Forty-five patients met inclusion criteria. Median age at diagnosis was 69 years and 26 (58%) were male. Thirty-one (69%) were white and 11 (24%) were black. Twelve (27%) patients had complex cytogenetics and 39 (87%) had de novo AML. The most common somatic mutations were IDH1/2 (20%) DNMT3A (16%), SRSF2 (16%), ASXL1 (13%) and TET2 (13%). Median follow-up from time of CR was 20 months. Sixteen received hematopoietic stem cell transplant (HSCT).
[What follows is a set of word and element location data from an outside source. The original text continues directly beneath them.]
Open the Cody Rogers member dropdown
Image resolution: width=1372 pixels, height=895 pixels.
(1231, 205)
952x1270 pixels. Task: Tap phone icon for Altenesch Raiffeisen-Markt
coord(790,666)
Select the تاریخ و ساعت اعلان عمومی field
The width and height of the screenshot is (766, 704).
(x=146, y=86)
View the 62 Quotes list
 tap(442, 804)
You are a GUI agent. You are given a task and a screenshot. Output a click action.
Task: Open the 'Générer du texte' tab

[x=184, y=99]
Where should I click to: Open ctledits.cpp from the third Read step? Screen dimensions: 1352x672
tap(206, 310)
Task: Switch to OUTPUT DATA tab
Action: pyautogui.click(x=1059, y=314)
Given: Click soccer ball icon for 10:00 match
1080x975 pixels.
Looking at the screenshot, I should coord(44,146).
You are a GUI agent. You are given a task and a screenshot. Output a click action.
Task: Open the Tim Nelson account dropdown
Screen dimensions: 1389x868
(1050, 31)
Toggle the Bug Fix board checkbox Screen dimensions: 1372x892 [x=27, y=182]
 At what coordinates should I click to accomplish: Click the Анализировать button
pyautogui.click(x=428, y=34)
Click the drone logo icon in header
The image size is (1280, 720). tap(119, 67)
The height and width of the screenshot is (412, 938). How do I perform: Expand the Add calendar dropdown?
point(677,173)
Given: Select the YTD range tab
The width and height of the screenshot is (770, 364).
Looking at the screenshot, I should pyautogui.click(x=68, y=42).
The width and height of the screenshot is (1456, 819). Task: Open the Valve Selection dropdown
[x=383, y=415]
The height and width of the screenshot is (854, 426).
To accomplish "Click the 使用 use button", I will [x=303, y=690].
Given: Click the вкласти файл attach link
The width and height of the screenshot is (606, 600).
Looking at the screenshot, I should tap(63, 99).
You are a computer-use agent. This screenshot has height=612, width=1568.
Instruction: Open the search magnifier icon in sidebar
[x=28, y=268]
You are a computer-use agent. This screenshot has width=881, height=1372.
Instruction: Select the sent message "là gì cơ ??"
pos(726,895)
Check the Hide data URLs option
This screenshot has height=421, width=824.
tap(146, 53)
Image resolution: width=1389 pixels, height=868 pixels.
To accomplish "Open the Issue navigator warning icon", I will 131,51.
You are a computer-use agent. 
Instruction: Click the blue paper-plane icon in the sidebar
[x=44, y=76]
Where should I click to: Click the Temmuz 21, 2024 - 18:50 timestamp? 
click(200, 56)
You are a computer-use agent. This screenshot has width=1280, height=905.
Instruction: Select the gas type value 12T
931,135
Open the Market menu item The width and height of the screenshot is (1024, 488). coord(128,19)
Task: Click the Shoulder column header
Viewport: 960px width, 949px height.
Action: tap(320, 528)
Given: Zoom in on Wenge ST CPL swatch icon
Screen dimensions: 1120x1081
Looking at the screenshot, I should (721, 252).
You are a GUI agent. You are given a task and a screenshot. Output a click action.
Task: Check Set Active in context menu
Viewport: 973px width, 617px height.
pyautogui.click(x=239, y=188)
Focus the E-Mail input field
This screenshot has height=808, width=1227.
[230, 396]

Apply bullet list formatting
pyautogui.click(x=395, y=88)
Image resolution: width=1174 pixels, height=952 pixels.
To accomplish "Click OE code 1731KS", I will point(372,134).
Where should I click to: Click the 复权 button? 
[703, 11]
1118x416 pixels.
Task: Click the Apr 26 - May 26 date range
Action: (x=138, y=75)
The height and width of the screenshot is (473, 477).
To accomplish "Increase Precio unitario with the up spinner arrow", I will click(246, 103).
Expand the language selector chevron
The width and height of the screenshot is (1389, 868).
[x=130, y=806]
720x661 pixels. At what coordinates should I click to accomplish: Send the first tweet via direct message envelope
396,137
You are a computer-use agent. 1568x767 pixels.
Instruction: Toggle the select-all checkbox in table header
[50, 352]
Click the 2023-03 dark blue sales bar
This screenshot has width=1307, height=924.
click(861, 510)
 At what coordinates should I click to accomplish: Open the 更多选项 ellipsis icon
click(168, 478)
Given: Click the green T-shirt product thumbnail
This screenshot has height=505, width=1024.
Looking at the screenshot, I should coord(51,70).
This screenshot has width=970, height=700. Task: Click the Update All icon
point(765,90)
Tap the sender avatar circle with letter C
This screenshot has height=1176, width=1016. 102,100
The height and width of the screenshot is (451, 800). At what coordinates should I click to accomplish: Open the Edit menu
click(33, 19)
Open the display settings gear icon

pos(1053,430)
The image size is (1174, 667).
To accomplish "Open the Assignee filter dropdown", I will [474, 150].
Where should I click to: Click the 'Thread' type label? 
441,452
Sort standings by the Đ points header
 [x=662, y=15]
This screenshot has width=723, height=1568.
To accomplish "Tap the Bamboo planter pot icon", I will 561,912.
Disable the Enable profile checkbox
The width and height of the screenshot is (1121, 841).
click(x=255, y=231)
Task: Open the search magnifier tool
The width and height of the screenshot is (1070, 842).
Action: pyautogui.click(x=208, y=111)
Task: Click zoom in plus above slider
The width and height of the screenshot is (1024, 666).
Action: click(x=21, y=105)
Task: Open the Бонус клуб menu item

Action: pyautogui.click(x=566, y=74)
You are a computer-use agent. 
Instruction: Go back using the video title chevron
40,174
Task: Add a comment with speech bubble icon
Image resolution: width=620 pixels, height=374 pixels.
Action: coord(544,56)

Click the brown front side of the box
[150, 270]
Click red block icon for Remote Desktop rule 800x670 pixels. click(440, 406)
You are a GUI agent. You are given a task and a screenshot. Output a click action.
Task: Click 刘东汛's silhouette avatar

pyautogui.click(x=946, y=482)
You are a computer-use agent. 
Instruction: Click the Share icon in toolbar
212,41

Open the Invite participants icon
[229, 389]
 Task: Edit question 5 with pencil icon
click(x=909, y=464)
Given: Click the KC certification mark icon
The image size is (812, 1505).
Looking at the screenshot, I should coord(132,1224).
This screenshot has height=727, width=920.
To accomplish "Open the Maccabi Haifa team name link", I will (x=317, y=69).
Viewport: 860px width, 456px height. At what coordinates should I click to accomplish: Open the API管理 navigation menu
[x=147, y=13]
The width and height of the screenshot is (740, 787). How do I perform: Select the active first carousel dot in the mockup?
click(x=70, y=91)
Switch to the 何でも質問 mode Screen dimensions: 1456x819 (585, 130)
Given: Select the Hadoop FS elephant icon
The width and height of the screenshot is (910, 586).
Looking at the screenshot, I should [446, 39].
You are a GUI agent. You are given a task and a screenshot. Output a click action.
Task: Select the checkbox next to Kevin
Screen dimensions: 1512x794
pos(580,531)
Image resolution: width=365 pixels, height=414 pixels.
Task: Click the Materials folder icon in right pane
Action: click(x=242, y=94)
Number of patients (N) within each group were: MRD(-)/NGS(-): 17, MRD(-)/NGS(+): 18, MRD(+)/NGS(+): 7, MRD(+)/NGS(-): 3. MRD(-)/NGS(+) included 3 DTA(+) patients and 15 DTA(-) patients.

Median OS was 909 days in the MRD(-)/NGS(+) group, 158 days within MRD(+)/NGS(+) group and not reached in MRD(-)/NGS(-) and MRD(+)/NGS(-). Hazard ratio (HR) for OS (compared to MRD(-)/NGS(-)) for MRD(-)/NGS(+): 1.59 (95% CI: 0.46 - 5.45, p=0.5), and MRD(+)/NGS(+): 2.02 (95% CI: 0.45 - 9.1, p=0.4).

RFS (compared to MRD(-)/NGS(-)) HR for MRD(-)/NGS(+): 2.50 (95% CI: 0.48 - 12.9, p=0.3), MRD(+)/NGS(-): 2.64 (95% CI: 0.24 - 29.5, p=0.4), and MRD(+)/NGS(+): 5.99 (95% CI: 1.09 - 33.0, p=0.04). Median RFS was not reached in the MRD(-)/NGS(-) group.

In the MRD(-)/NGS(+) group, OS (compared to MRD(-)/NGS(-)) HR for DTA(+): 1.23 (95% CI: 0.14 - 11.1, p=0.9) and DTA(-): 1.71 (95% CI: 0.48 - 6.14, p=0.4). RFS HR for DTA (-) was 3.11 (95% CI: 0.60 – 16.1, p=0.2) and there were no relapses within the DTA (+) group. Six patients within the DTA (-) group underwent HSCT and 2 in the DTA (+) group.

Conclusion:

MRD(-)/NGS(+) showed a trend towards inferior OS and RFS when compared to MRD(-)/NGS(-) among patients who achieved CR with HMA + Ven induction, despite MRD testing being >2 log more sensitive. NGS+ consisting only of DTA mutations trended towards being less deleterious compared to NGS+ with non-DTA mutations. Our findings support prognostic impact of strict clearance of disease at CR and support previous findings in patients treated with intensive therapy. Our results suggest that MFC MRD negativity may not adequately prognosticate relapse alone – either due to intrinsic issues with flow-based disease assessments or possibly that NGS+ occurred more often in secondary/higher-risk AML with more complex clonal architecture. Median OS was not reached in MRD(+)/NGS(-) patients – likely due to small sample size, though it suggests the importance of mutational clearance at time of CR. Limitations of this study include small sample size and a single-center population limiting demographic diversity. Future directions will include site expansion, increased patients and refining genetic subgroups to further evaluate their impact on relapse and survival.